Wednesday, August 29, 2018 /10:08 AM/FBNQuest Research
EPS forecasts over the 2018-19E period increased by 5%
11 Plc’s earnings of N2.7bn beat our estimate by 22%. While sales were in line, the variance in earnings was driven by positive surprises in both non-core income and operating expenses. We forecast a full year topline growth of 35% y/y to N168.5bn in 2018E due to management’s more aggressive approach to the downstream enterprise.
We have also raised our estimate for other income by 9% to N8.6bn and cut our opex forecast by c.-15%. This is to reflect the current rental income run rate of c.N2bn per quarter in 2018 and an improving operational environment. On average, we have raised our EPS forecasts over the 2018-19E period by 5%.
Our new price target of N298.0 is up by a similar magnitude.
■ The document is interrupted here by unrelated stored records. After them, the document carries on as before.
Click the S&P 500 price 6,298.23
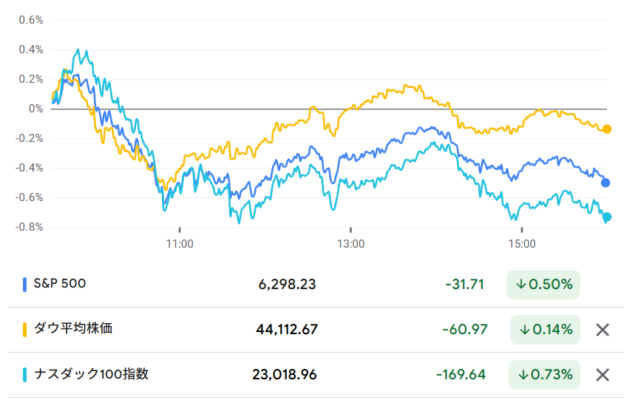Viewport: 624px width, 400px height. 287,285
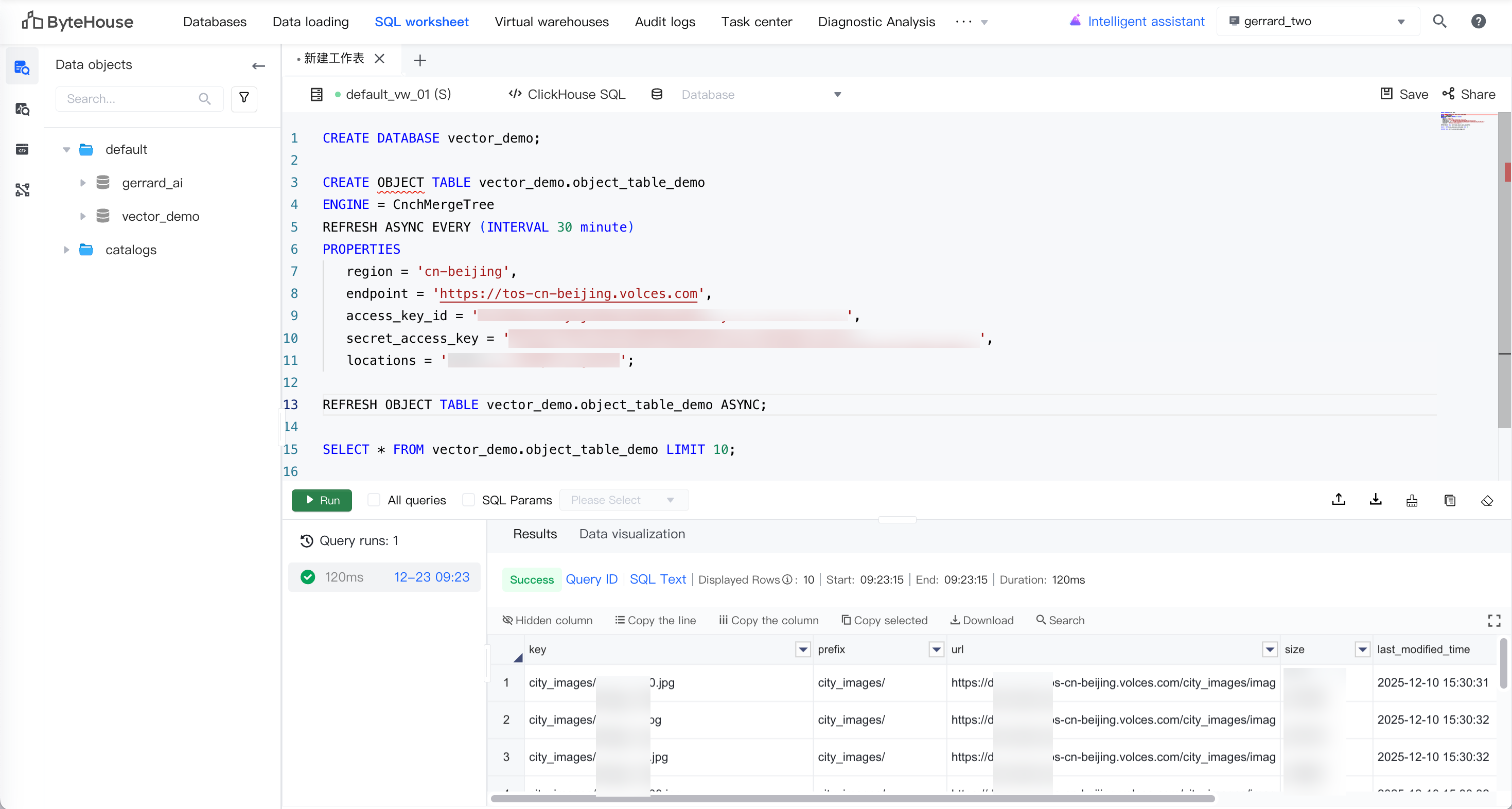1512x809 pixels.
Task: Click the eraser clear icon in results toolbar
Action: 1486,500

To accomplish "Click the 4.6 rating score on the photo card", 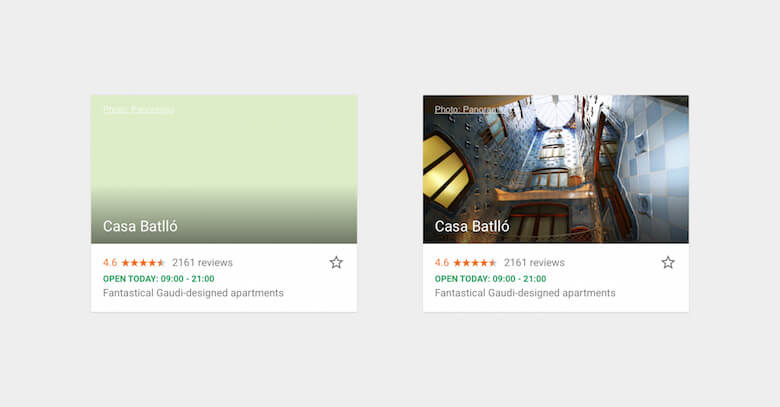I will (442, 262).
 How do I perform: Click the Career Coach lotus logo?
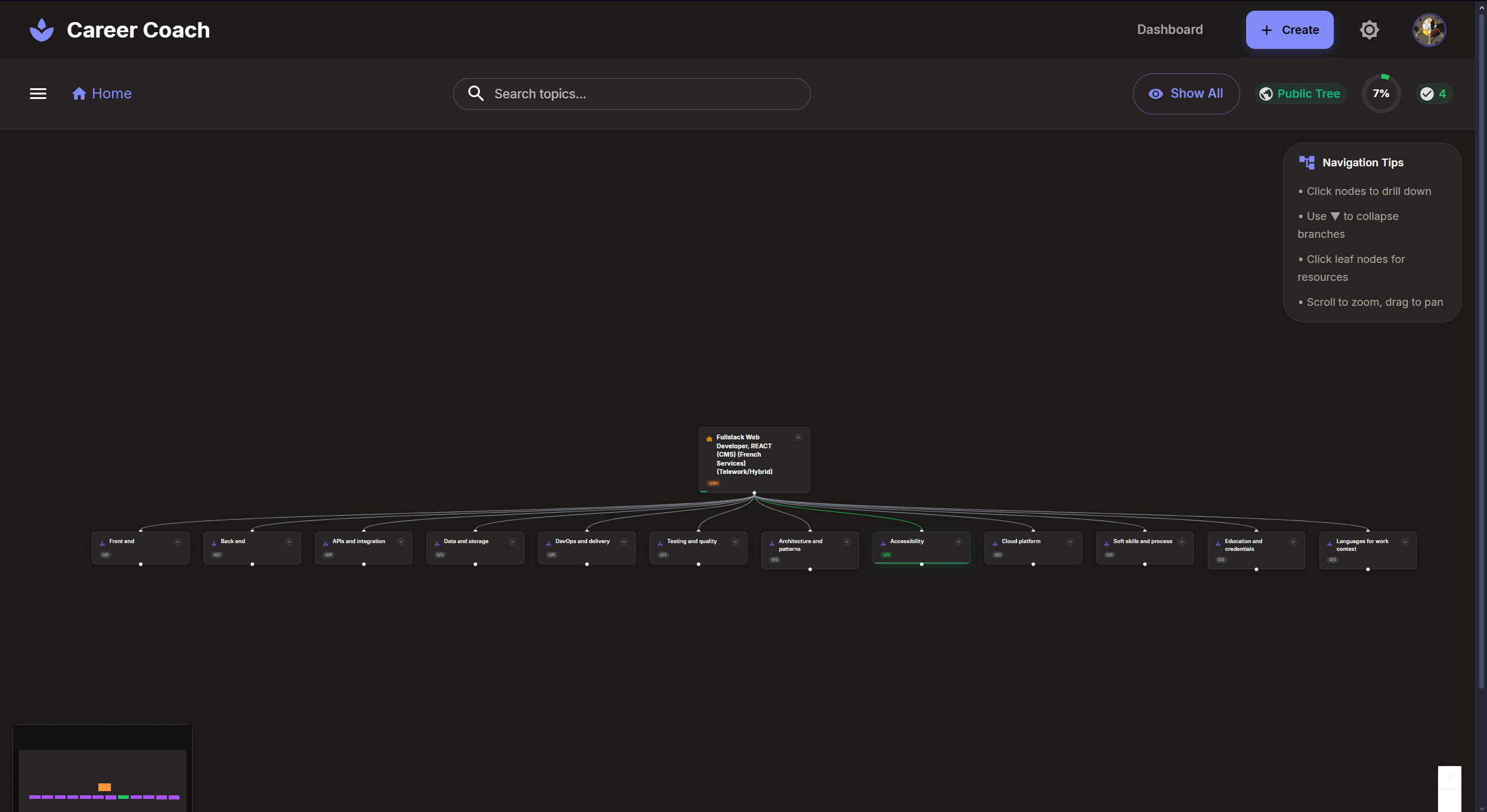pos(42,30)
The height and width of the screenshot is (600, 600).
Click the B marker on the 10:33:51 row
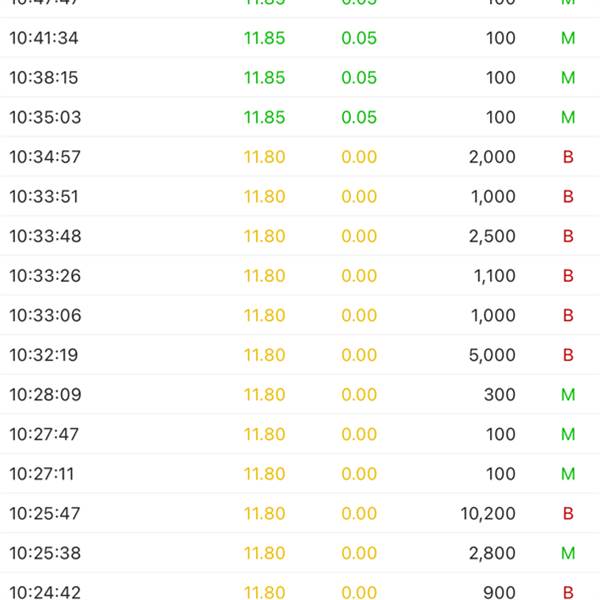(x=568, y=197)
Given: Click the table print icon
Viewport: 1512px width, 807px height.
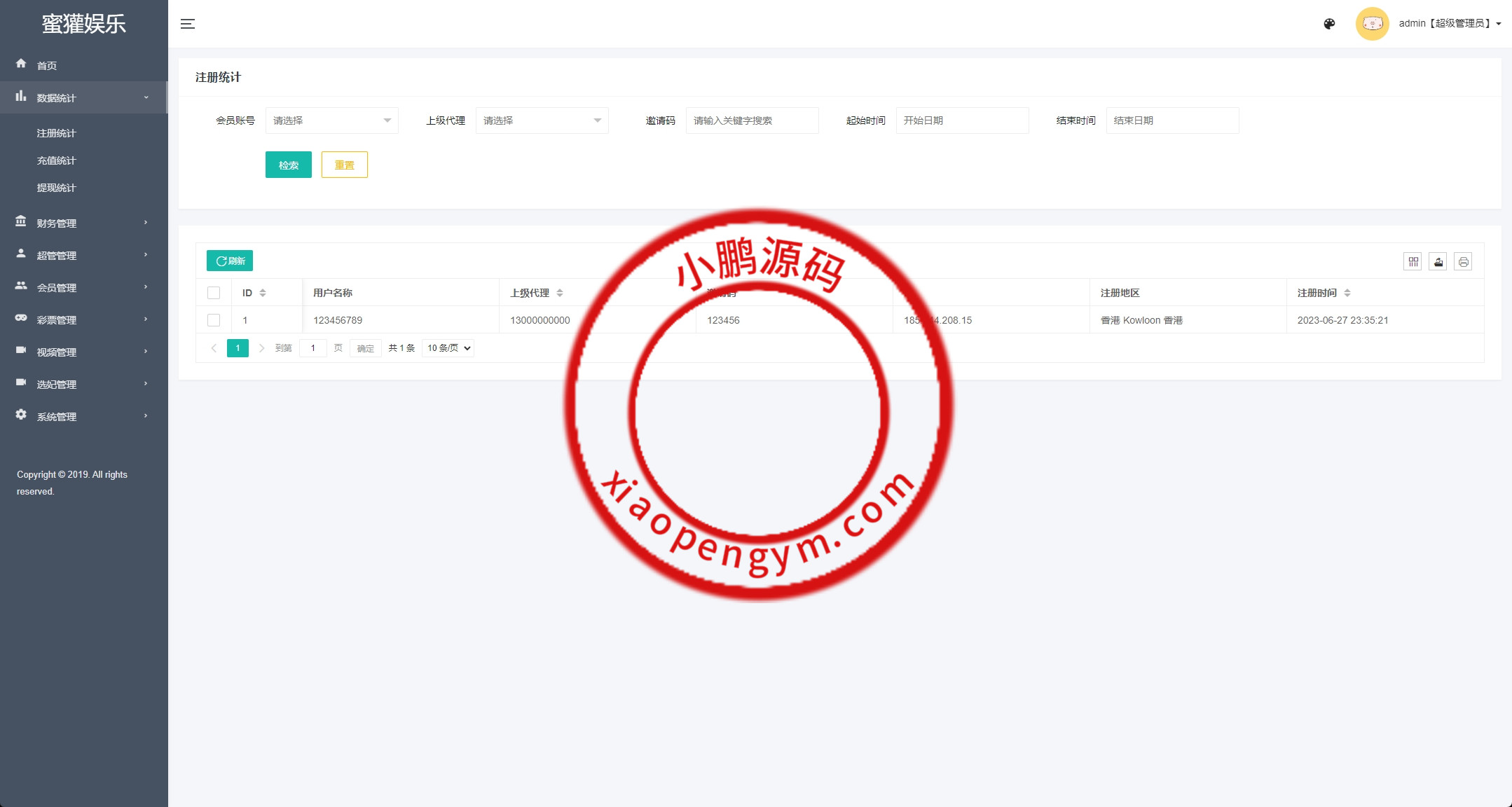Looking at the screenshot, I should tap(1463, 262).
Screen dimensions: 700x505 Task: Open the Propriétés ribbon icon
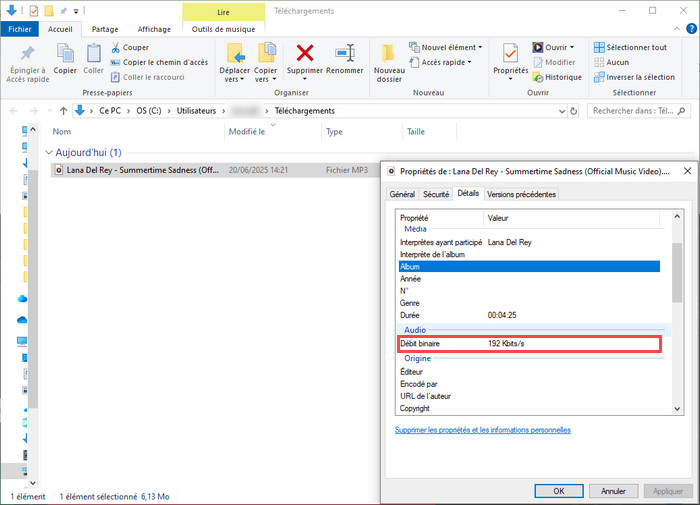510,54
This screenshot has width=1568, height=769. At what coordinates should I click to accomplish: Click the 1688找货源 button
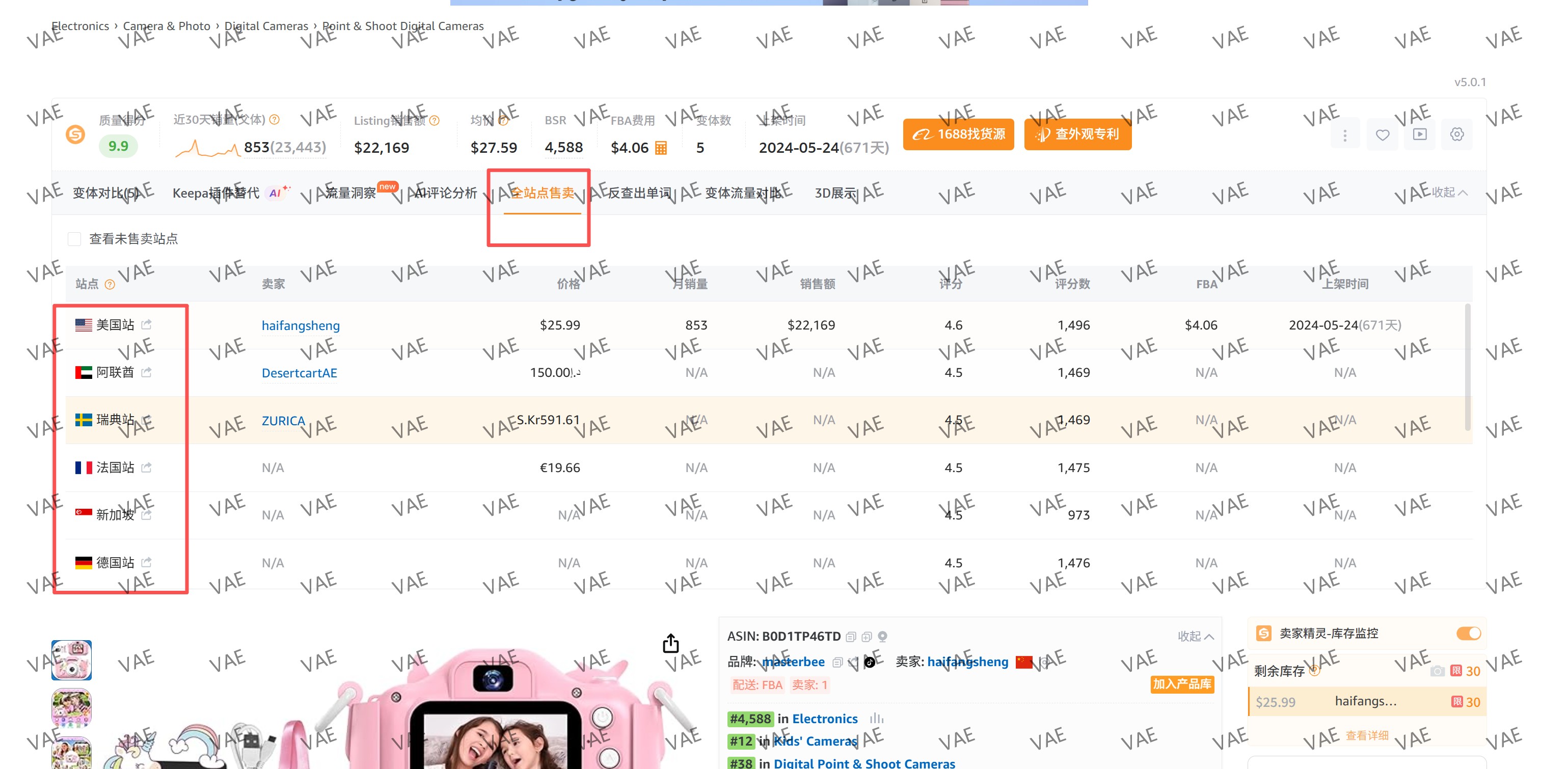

From current levels, our new price target implies a potential upside of 66%. Similar to Total Nigeria (Total), we maintain our Neutral rating on the stock because of a lack of near term catalysts. This year, 11 is set to upgrade its petroleum products storage capacity, with gasoline and kerosene capacity to rise by 15,000 metric tonnes (MT) and 20,000MT respectively.
In the longer term, reduced reliance on third-party infrastructure should be positive. Year-to-date, 11 shares have declined by -7.5%, in line with the NSE ASI’s performance. They are trading on a 2018E P/E multiple of 6.4x for an average EPS growth of +2% y/y over the 2019-2020E period, which compares to a 2018E P/E multiple of 5.5x for an average EPS decline of around -21% y/y for Total over a similar period.
Q2 2018 PAT of N2.7bn up 126% y/y
In Q2, 11’s sales grew by 32% y/y to N40.8bn while PBT was up by 10% y/y to N4.0bn. The relatively smaller growth on the PBT line was driven by a -169bp y/y gross margin contraction and a double-digit rise in operating expenses. PAT was up by 126% y/y to N2.7bn because of a loss of –N1.3bn on the OCI line in Q2 2017.
Sequentially, sales, PBT and PAT all declined q/q. While sales fell by -9% q/q, PBT and PAT were both down by around -2%. Compared with our estimates, while sales were in line with our forecast, PBT beat by 22%, driven mainly by positive surprises in operating expenses and rental income.